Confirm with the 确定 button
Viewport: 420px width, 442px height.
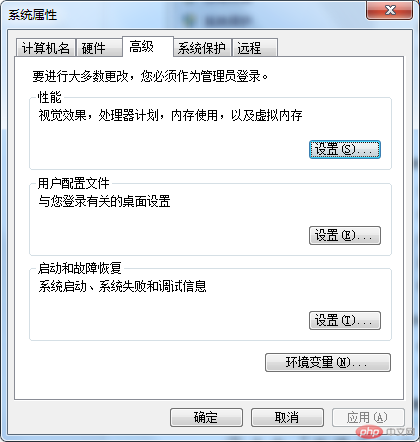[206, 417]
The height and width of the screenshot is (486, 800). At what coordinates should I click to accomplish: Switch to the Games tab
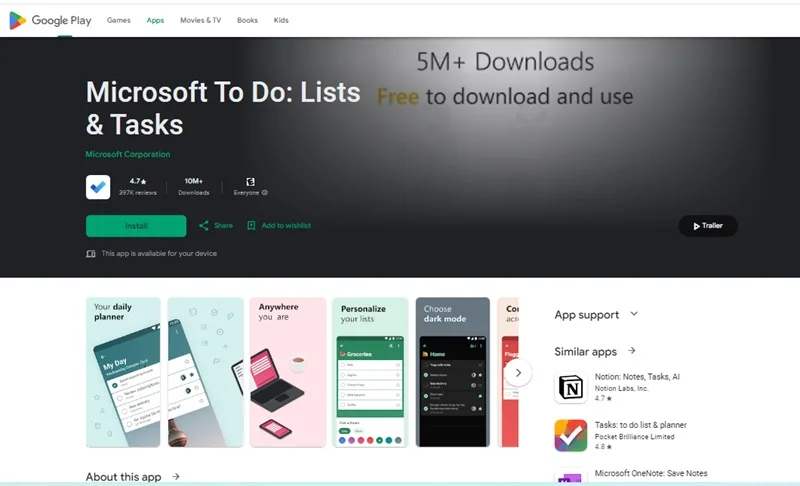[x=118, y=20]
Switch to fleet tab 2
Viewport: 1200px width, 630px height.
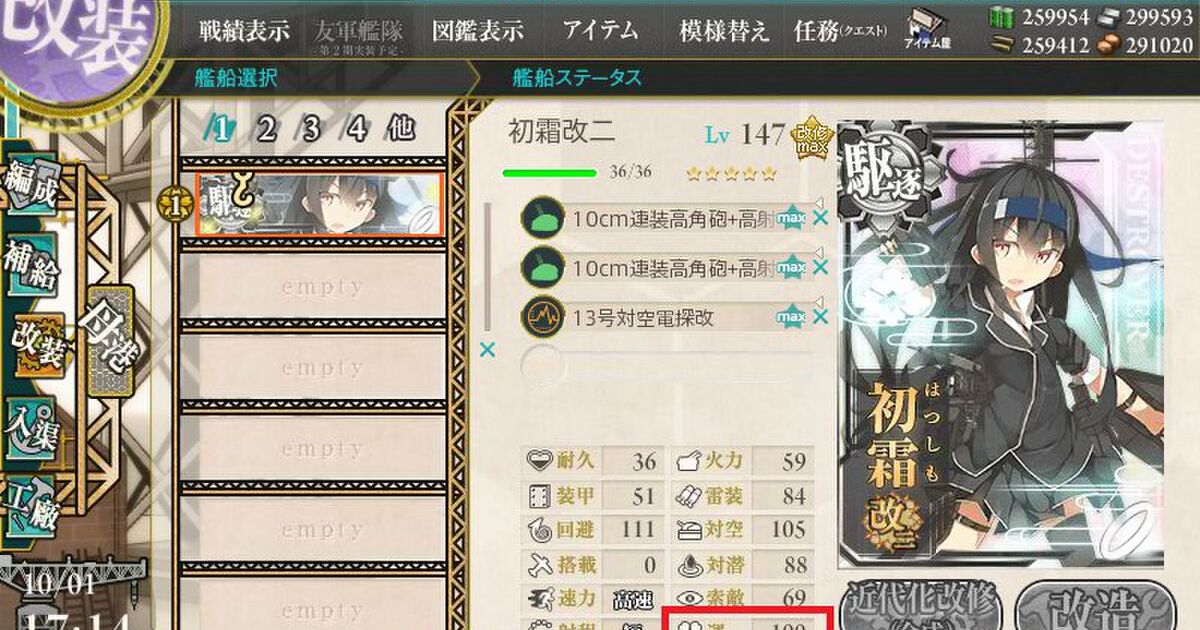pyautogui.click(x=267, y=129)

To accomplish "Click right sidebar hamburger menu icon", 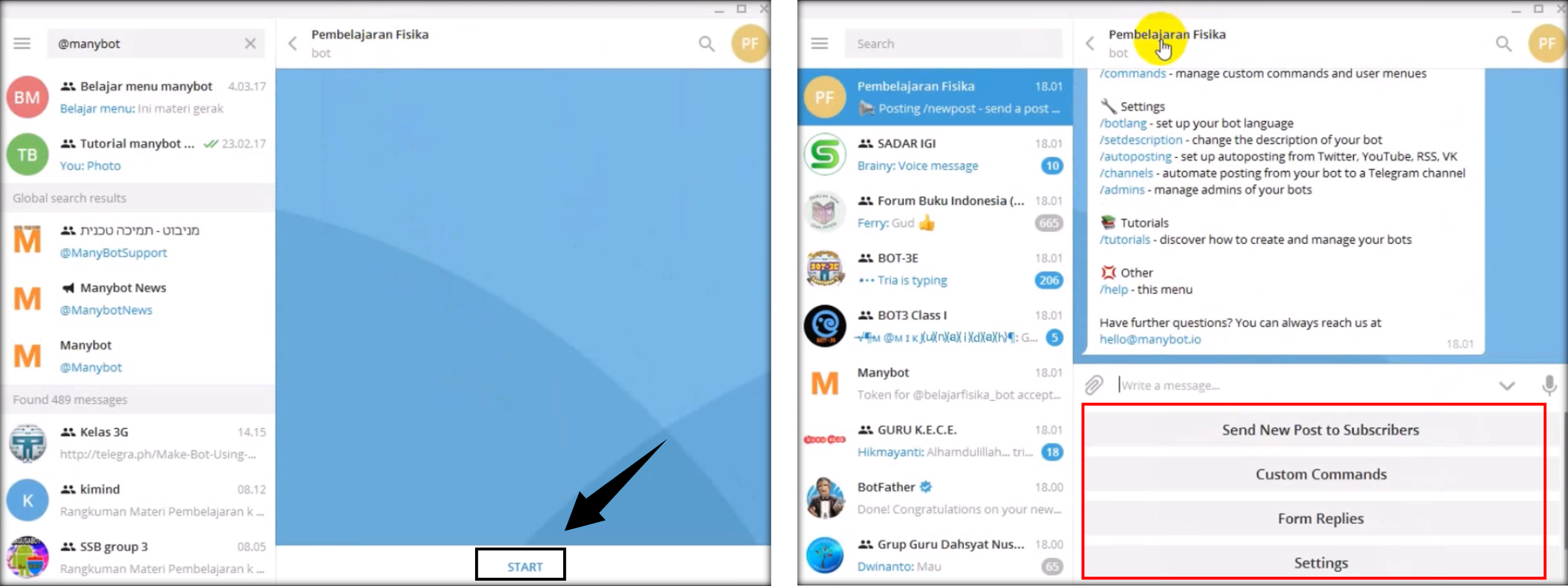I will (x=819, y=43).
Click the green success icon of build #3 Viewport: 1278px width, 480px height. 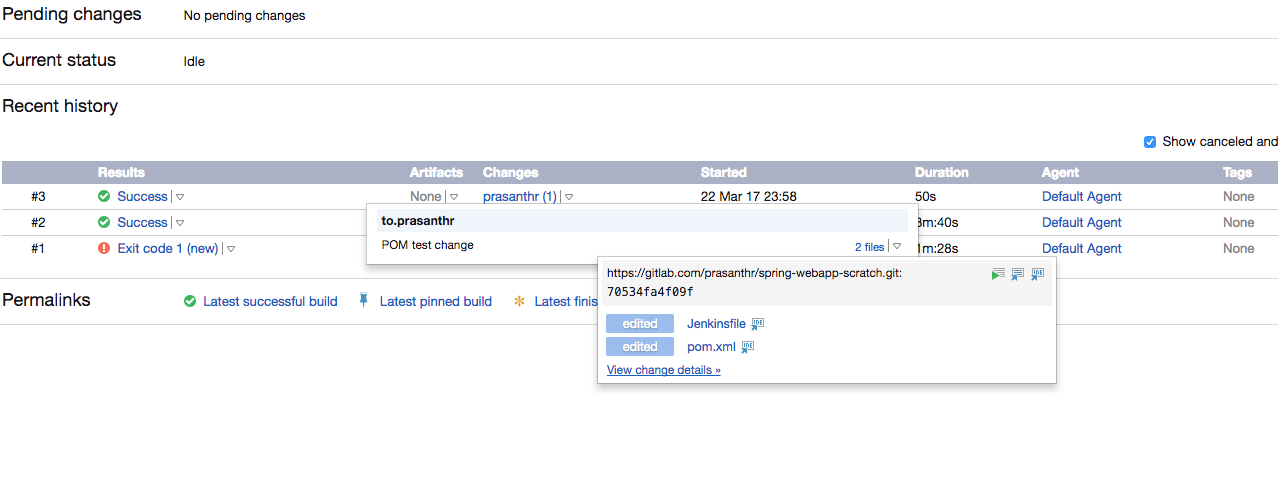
※ ※ ※
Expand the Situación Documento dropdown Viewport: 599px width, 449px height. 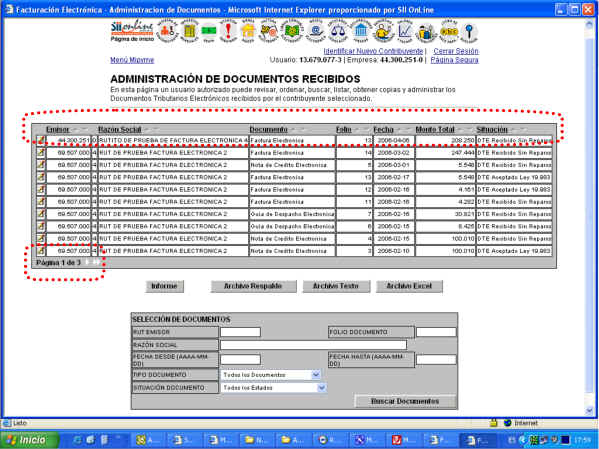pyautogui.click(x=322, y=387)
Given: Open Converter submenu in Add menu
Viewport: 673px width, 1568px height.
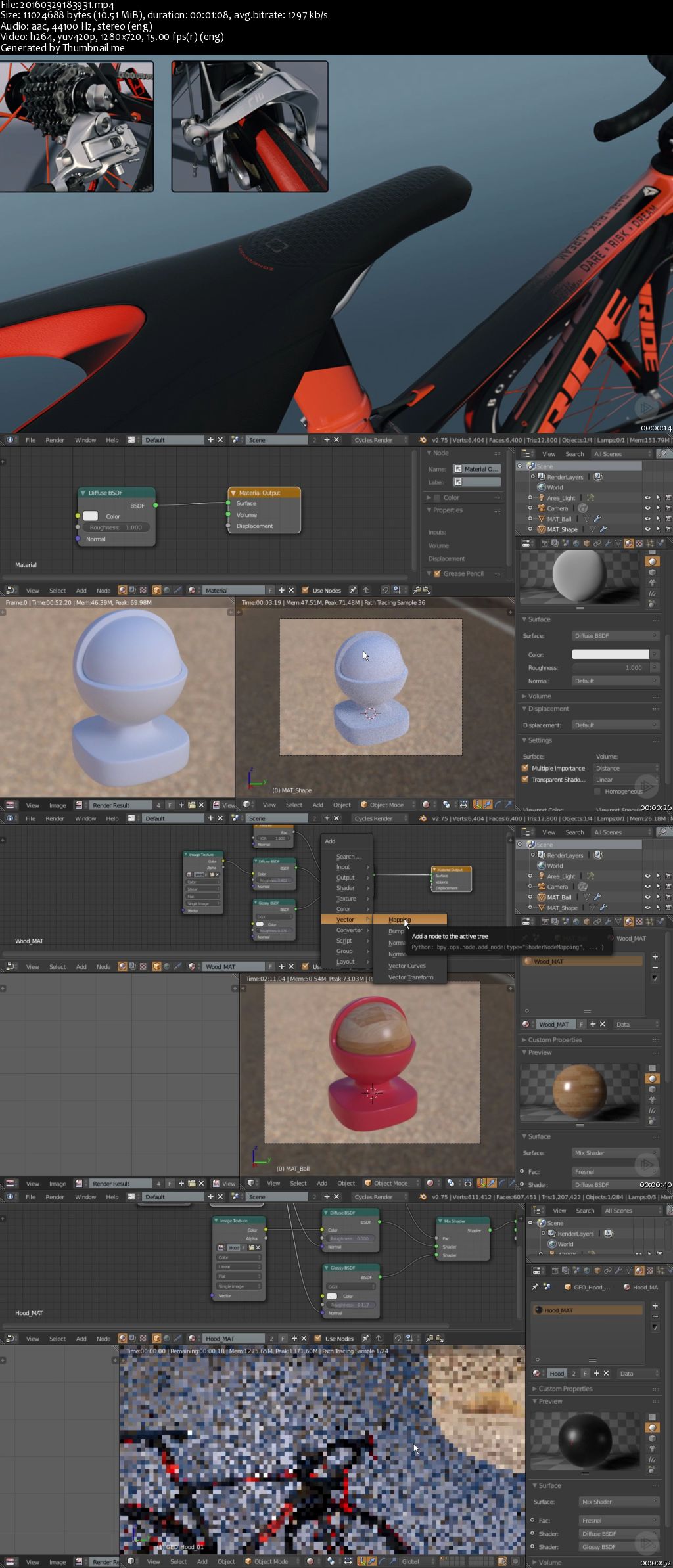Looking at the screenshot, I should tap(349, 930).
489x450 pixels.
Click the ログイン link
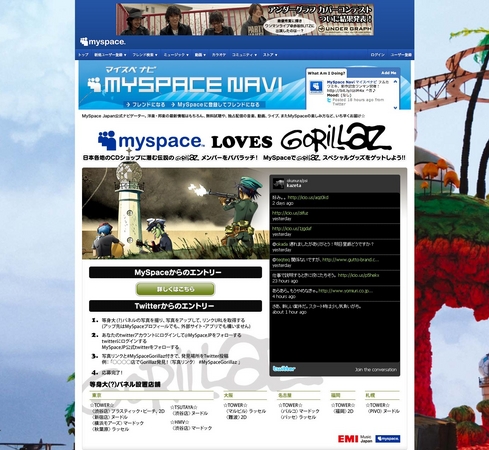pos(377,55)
※ ※ ※
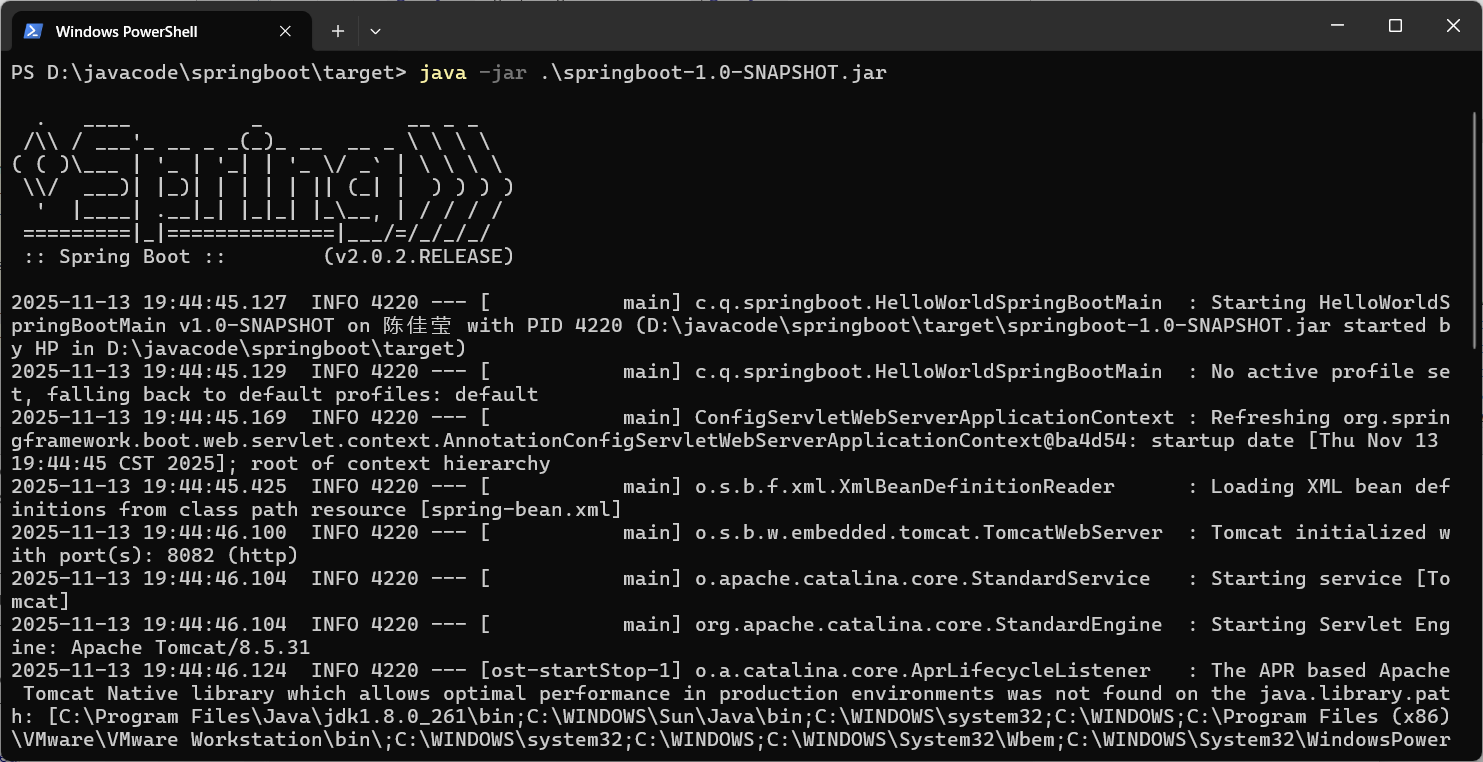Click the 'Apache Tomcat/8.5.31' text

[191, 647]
※ ※ ※
### What this task involves
Copy the listing above exactly, but only from the line with "Confirm with the 确定 button" through the line with "Switch to fleet tab 2", including those two lines and excluding any picture.

### Expected output
Confirm with the 确定 button
Viewport: 420px width, 442px height.
[206, 417]
The height and width of the screenshot is (486, 800). At what coordinates should I click to accomplish: Switch to the Games tab
[x=118, y=20]
Switch to fleet tab 2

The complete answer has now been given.